Ben Broadbent, deputy governor for monetary policy, said lingering fears about coronavirus variants could deter people from making some spending decisions later this year after restrictions have been relaxed.
He told CNBC that sectors of the economy where people interacted socially could face weaker levels of demand for goods and services. “One hopes that we now have pretty good data on infection rates including identification of any new variants, but those fears could well linger,” he said. “I can certainly see why people might be fearful to spend on particular things, things that expose them to the risk of infection. And as you say, some of those fears may linger even after vaccination.”
Despite his note of caution, Broadbent said he anticipated a strong recovery in consumer spending this summer as Covid restrictions were eased, helping the UK recover economically from the pandemic.
Highlighting a boom in activity after the relaxation of lockdown last summer, he said: “Overall spending does come back pretty strongly when you remove these caps, at least initially. So we have certainly allowed for some lingering concerns. But that doesn’t mean that consumption overall won’t recover quite strongly, at least initially, once you start loosening the restrictions.
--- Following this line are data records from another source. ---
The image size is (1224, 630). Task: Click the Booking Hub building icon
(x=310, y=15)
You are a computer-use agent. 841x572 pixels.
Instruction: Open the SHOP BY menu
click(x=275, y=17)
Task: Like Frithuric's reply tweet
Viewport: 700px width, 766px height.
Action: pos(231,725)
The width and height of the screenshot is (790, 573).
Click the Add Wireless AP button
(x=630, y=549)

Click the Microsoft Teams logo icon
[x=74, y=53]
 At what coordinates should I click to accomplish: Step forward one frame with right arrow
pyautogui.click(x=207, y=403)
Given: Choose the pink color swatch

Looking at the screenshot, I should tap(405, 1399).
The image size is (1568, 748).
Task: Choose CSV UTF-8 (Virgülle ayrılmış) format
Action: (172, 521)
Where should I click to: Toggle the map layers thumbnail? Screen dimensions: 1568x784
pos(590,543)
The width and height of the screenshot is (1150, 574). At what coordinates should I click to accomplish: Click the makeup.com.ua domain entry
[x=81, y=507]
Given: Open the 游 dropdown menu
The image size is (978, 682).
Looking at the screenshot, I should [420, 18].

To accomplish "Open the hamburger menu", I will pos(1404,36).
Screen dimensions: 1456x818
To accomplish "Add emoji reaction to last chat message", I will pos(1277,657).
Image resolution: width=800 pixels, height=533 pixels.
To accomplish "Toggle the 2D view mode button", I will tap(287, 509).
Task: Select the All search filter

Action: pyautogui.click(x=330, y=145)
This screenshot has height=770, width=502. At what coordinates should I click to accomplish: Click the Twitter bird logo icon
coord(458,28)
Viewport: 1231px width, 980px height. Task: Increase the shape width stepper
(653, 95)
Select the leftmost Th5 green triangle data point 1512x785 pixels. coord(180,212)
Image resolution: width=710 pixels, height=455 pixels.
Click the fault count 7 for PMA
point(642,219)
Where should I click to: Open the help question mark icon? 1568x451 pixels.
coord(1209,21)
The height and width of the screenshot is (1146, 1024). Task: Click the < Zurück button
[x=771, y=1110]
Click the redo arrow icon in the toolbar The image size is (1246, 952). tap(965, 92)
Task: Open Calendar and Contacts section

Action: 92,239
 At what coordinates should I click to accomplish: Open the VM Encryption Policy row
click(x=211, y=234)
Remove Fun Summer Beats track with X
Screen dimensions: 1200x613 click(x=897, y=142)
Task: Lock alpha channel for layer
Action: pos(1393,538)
That was exactly the experience we had last year.”
Hospitality, leisure and international travel, where social interaction is important, have suffered most in the pandemic. However, Broadbent said consumers had reallocated spending to areas where the risks of infection were lower, helping to offset the damage to the economy at large. Online sales, as well as spending on DIY, home furnishings, bicycles and hobbies have surged during the past year.
Threadneedle Street is forecasting a 4.25% plunge in GDP in the first quarter, followed by a resurgence of economic activity as vaccinations allow the economy to return to brisk growth. The Bank said on Thursday that it expected high street lenders to prepare for potential negative rates by July, in case there was a fresh downturn and it needed to cut the official rate below zero to stimulate the economy.
Officials said the balance of risks in the economy, mainly from new variants of Covid overwhelming the vaccination programme, meant it needed to keep rates low at 0.1%.
Broadbent said tight border restrictions imposed by the government could drag down economic activity in the coming weeks. Ministers are preparing to quarantine arrivals to the UK from high-risk countries in hotels from 15 February, because of concerns about mutant strains of Covid-19.
The Bank has not forecast the implications of specific border controls, but Broadbent said: “My instinct would be that if you close borders, that would be negative for both the demand and the supply side of the economy.”